4.2.1 ATHARVAN : DEFINITION, MEANING AND TYPES


The Veda may be named, states Monier Williams, after the mythical priest
named Atharvan who was first to develop prayers to fire, offer Soma, and
who composed "formulas and spells intended to counteract diseases and
calamities". Monier Williams notes that the now obsolete term for fire used
to be Athar. The name Atharvaveda, states Laurie Patton, is for the text
being "Veda of the Atharvāṇas".

The oldest name of the text, according to its own verse 10.7.20,
was Atharvangirasah, a compound of "Atharvan" and "Angiras", both
Vedic scholars. Each school called the text after itself, such as Saunakiya
Samhita, meaning the "compiled text of Saunakiya".The "Atharvan" and
"Angiras" names, states Maurice Bloomfield, imply different things, with
the former considered auspicious while the latter implying hostile sorcery
practices.
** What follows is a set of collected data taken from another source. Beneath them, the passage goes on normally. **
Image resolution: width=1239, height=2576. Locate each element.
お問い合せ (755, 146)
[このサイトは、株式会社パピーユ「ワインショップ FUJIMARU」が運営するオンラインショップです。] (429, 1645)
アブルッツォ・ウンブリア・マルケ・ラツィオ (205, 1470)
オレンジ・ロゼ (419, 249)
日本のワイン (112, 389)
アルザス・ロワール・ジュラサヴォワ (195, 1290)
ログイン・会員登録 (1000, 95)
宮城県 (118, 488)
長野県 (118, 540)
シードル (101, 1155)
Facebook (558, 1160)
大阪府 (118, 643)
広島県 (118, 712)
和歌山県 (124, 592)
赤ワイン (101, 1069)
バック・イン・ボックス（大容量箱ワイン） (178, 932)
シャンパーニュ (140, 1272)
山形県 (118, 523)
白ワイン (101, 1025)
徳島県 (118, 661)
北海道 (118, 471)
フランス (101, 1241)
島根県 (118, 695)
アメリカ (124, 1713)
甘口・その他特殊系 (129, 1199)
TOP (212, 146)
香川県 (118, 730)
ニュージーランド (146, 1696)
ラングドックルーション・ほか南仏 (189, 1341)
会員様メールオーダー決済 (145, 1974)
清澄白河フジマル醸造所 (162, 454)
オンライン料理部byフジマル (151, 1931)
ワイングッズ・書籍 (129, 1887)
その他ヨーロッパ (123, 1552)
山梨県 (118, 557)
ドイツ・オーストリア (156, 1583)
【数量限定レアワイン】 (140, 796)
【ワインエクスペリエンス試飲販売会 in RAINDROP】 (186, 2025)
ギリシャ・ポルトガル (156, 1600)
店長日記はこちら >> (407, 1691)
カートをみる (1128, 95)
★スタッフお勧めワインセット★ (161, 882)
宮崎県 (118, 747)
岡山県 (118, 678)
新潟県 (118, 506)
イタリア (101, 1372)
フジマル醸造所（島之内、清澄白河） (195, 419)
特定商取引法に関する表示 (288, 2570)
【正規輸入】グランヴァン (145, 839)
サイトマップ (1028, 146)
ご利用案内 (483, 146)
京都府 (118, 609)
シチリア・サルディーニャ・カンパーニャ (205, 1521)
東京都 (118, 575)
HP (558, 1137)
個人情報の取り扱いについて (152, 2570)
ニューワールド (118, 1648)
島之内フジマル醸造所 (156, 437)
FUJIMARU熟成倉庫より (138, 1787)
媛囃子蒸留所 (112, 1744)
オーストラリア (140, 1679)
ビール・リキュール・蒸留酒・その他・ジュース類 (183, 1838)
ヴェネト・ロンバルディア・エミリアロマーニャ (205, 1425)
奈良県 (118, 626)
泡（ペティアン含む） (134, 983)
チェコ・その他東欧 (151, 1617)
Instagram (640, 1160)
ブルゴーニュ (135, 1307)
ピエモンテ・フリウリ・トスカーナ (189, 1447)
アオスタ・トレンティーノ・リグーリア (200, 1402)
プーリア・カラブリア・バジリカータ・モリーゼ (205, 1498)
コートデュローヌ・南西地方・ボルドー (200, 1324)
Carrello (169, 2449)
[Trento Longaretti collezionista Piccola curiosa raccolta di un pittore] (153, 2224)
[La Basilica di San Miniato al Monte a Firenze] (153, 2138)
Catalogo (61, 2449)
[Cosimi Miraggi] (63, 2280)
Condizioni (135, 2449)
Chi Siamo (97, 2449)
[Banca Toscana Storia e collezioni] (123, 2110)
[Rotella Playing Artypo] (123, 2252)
Over time, the positive auspicious side came to be celebrated and
the name Atharva Veda became widespread. The latter name Angiras which
is linked to Agni and priests in the Vedas, states George Brown, may also
be related to Indo-European Angirôs found in an Aramaic text from Nippur.

Michael Witzel states Atharvan roots may be *atharwan or "[ancient]


priest, sorcerer", with links to Avestan āθrauuan "priest" and
Tocharian <*athr, "superior force".The Atharvaveda is also occasionally
referred to as Bhrgvangirasah and Brahmaveda, after Bhrigu and Brahma
respectively.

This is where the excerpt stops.